Horses with colic referred to an equine hospital normally present with dehydration, decreased peripheral perfusion and decreased glomerular filtration that could influence (iMg) [14]. Plasma (tMg) depends on protein concentration. Magnesium is bound to total protein (approximately 32%), about three-fourths is bound to albumin (25%) and the rest to globulins (8%) [33]. As 30% of plasma magnesium is bound to albumin, measuring total plasma magnesium may provide a spuriously low value in patients with hypoalbuminemia [11]. Plasma (iMg) also depends on acid-base status; acidosis increases (iMg) and alkalosis decreases it [34,35]. This is clinically relevant, as the conditions associated with alkalosis (i.e., hypochloremic alkalosis in horses with chloride loss due to duodenitis/proximal jejunitis) can lead to low (iMg) concentrations, with potential clinical signs of hypomagnesemia despite normal (tMg) [34]. In the present study, we did not observe an association between pH and (iMg), and the proportion of sick horses with increased pH and low (iMg) was relatively small. In horses with surgical colic, if (tMg) were examined rather than (iMg), 37% fewer horses with true hypomagnesemia would be detected [15]. Therefore, it is important to measure (iMg) rather than (tMg) in horses with hypoalbuminemia and acid-base disturbances.

This study had several limitations. Urine samples were not obtained, and measurement of urinary fractional excretion of magnesium (FMg) was not performed in these hospitalized horses.

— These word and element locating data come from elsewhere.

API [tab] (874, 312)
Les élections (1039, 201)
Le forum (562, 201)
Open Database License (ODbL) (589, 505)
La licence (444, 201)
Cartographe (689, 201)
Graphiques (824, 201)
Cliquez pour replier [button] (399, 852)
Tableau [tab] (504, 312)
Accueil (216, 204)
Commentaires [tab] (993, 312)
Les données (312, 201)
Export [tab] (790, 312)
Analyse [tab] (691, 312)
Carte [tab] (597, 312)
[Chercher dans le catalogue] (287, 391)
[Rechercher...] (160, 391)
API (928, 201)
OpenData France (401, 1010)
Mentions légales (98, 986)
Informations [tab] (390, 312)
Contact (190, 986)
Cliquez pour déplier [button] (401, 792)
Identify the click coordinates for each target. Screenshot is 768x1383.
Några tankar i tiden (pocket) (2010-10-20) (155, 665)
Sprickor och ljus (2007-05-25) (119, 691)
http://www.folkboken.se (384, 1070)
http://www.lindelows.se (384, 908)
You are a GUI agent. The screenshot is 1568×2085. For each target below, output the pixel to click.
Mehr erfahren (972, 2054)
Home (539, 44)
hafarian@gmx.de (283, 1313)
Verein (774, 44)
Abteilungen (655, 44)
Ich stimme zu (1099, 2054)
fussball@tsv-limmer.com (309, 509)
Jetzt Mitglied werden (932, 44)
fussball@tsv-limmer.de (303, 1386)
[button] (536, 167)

Renal diseases and acid-base disturbances that result in excessive urinary losses could also lead to hypomagnesemia because Mg is filtered through the glomerular membrane [25,36,37]. FMg would have helped us to assess the amount of magnesium lost through the kidney to better quantify the specific intestinal losses in horses with hypomagnesemia [1,10,38]. We did not measure FMg because the vast majority of horses in the study did not present with kidney injury, and intravenous fluid therapy could alter the results of fractional excretions by induced diuresis. Another limitation of the study was the concomitant calcium supplementation in intravenous (IV) fluid therapy in horses with confirmed hypocalcemia. Although statistical analysis did correct for the effect of calcium supplementation, horses in all gastrointestinal disease groups were treated with IV and enteral fluid therapy. In our hospital, we do not routinely treat horses with obstructive colic with oral magnesium sulfate laxatives because we have good treatment success using isotonic (0.6% NaCl and 0.3% KCl) enteral fluid therapy. It is possible that the fluid therapy being used could influence (iMg) or (iCa) over time (2–4-day samples). Samples on admission would have been less likely affected because few horses were treated with large volumes of fluid therapy (IV or enteral) before referral.

5. Conclusions

Hypomagnesemia was more prevalent in horses in the obstructive group (~50%) and, to a lesser extent, in the ischemic group (~30%) compared to healthy horses (4%), possibly related to fasting and the pathophysiology of the gastrointestinal disease. When designing IV fluid therapy for horses with obstructive and ischemic GI lesions, magnesium supplementation should be considered, given the higher proportion of cases with hypomagnesemia. In contrast to human ICU patients, outcome was not associated with hypomagnesemia. The role of ionized magnesium in horses with gastrointestinal disorders warrants further research.